**ÉNONCÉ:**
Reproduisez le passage du texte sur l'aide à domicile allant de "Un dispositif multi-acteurs" à "pas encore arrivé.", en substituant "pluridisciplinaire" à "multi-acteurs".

═══ TEXTE FOURNI

Les plateformes proposant des services sur Internet prolifèrent.
Les plus connues (Leboncoin, Seloger, Blablacar, Sefaireaider, Uber, …) rencontrent des succès incroyables. Les plateformes autres que les plus connues ont peu ou pas d’utilisateurs : la prime au leader est telle qu’il est difficile de faire sa place au soleil. Après l’échec des enseignes à la fin des années 2000, de nouveaux projets de plateformes ont été lancés dans le secteur du domicile, avec pour objectif de dématérialiser et d’automatiser la mise en relation entre un offreur et un demandeur.
Une caractéristique commune de ces plateformes : les services qui y sont proposés sont des services simples – se faire transporter, acquérir un objet, trouver un logement – et non répétitifs : on ne voyage pas et on ne déménage pas tous les jours.
Un dispositif multi-acteurs d’assistance à domicile
Au contraire, les services d’aide au maintien à domicile sont des services compliqués, notamment quand l’état de santé s’est dégradé ou lorsque le cadre familial est déstabilisé. Ces services nécessitent un dispositif d’assistance multi-acteurs. Les craintes de la personne aidée – auxquelles une réponse doit être apportée – sont souvent nombreuses et diverses. La sécurité, l’isolement, la maladie, les relations avec l’entourage, la confiance envers les professionnels sont autant de paramètres qui conditionnent l’adéquation du plan d’aide aux besoins et aux souhaits de la personne.
Ceci suffirait pour penser que le jour où le domicile se fera « ubériser » n’est pas encore arrivé.
La désintermédiation ne répond pas aux besoins d’aide à domicile
En analysant un peu plus les piliers sur lesquels repose le phénomène de l’ubérisation, on s’apercevra que celle-ci est très éloignée de ce qu’attendent les personnes qui souhaitent vivre le plus longtemps à domicile, malgré la venue du grand âge ou les difficultés liées à un handicap ou un début de dépendance.

══════
═══ DONNÉES ENREGISTRÉES

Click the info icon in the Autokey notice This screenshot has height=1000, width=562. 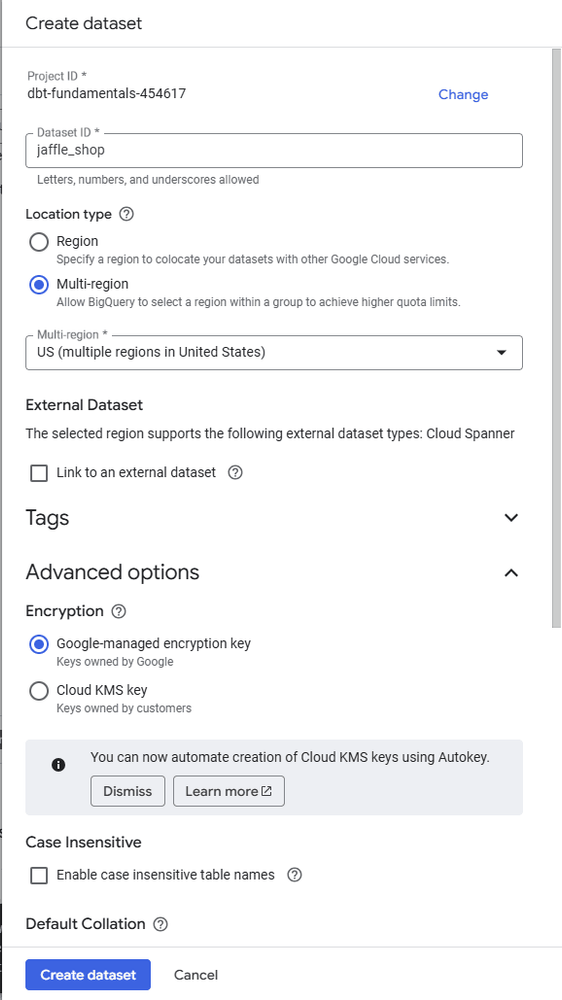coord(59,765)
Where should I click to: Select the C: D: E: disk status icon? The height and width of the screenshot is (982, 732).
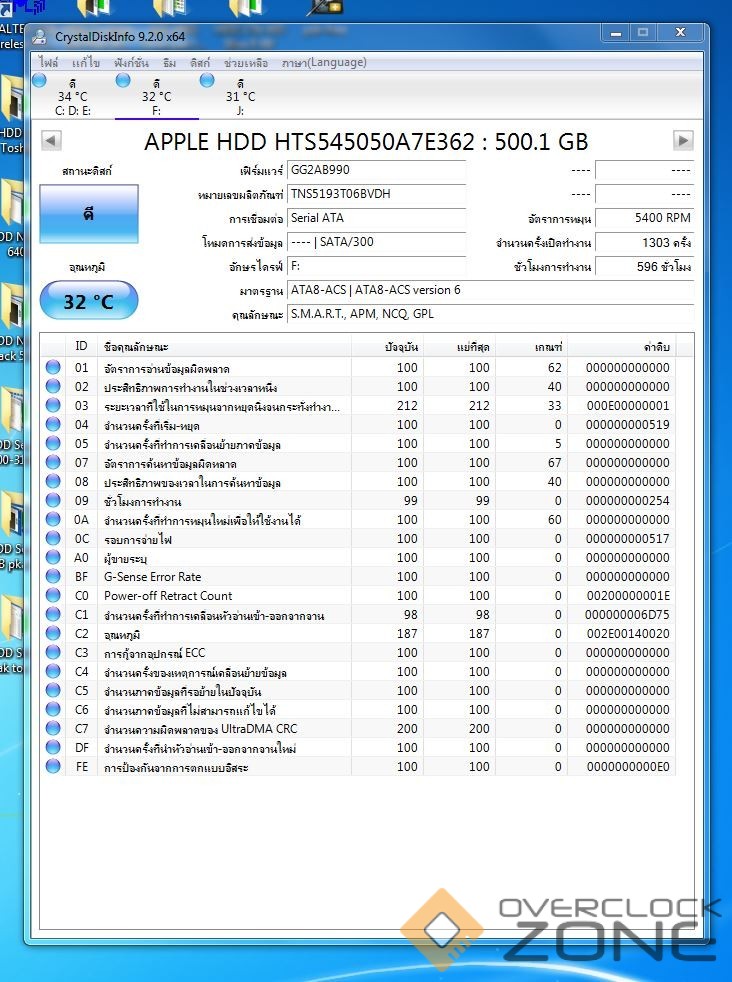(40, 80)
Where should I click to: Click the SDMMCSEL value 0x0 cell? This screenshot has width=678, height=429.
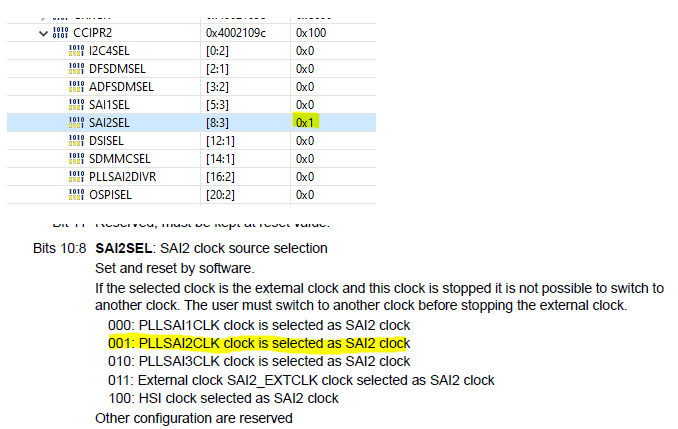[305, 158]

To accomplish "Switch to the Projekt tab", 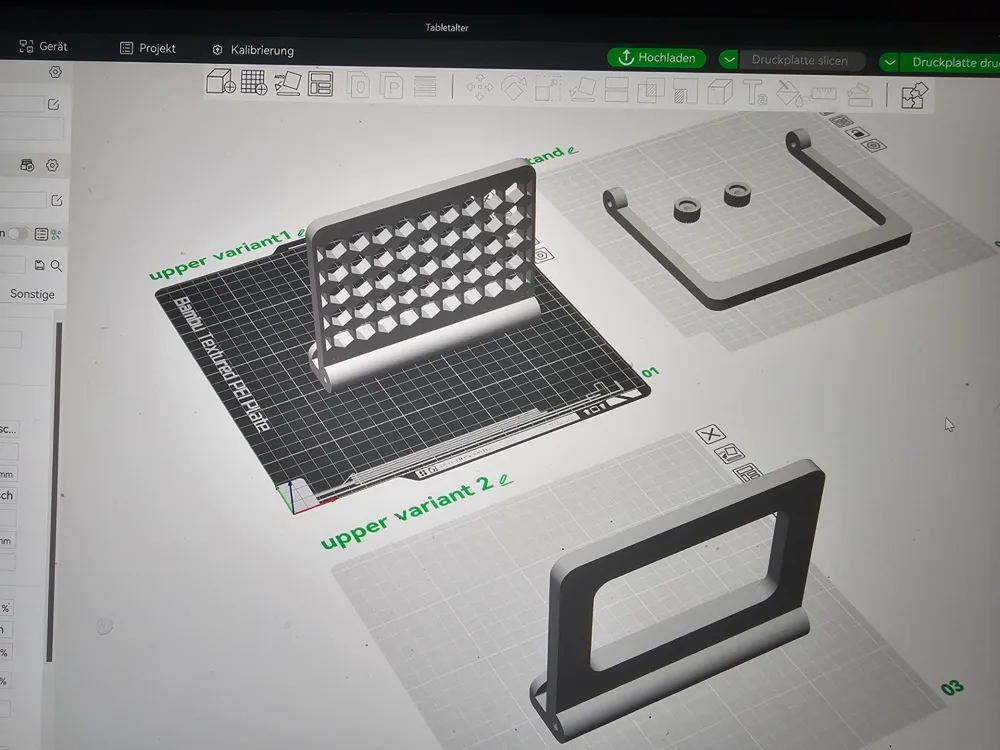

══════

**RÉSULTAT ATTENDU:**
Un dispositif pluridisciplinaire d’assistance à domicile
Au contraire, les services d’aide au maintien à domicile sont des services compliqués, notamment quand l’état de santé s’est dégradé ou lorsque le cadre familial est déstabilisé. Ces services nécessitent un dispositif d’assistance pluridisciplinaire. Les craintes de la personne aidée – auxquelles une réponse doit être apportée – sont souvent nombreuses et diverses. La sécurité, l’isolement, la maladie, les relations avec l’entourage, la confiance envers les professionnels sont autant de paramètres qui conditionnent l’adéquation du plan d’aide aux besoins et aux souhaits de la personne.
Ceci suffirait pour penser que le jour où le domicile se fera « ubériser » n’est pas encore arrivé.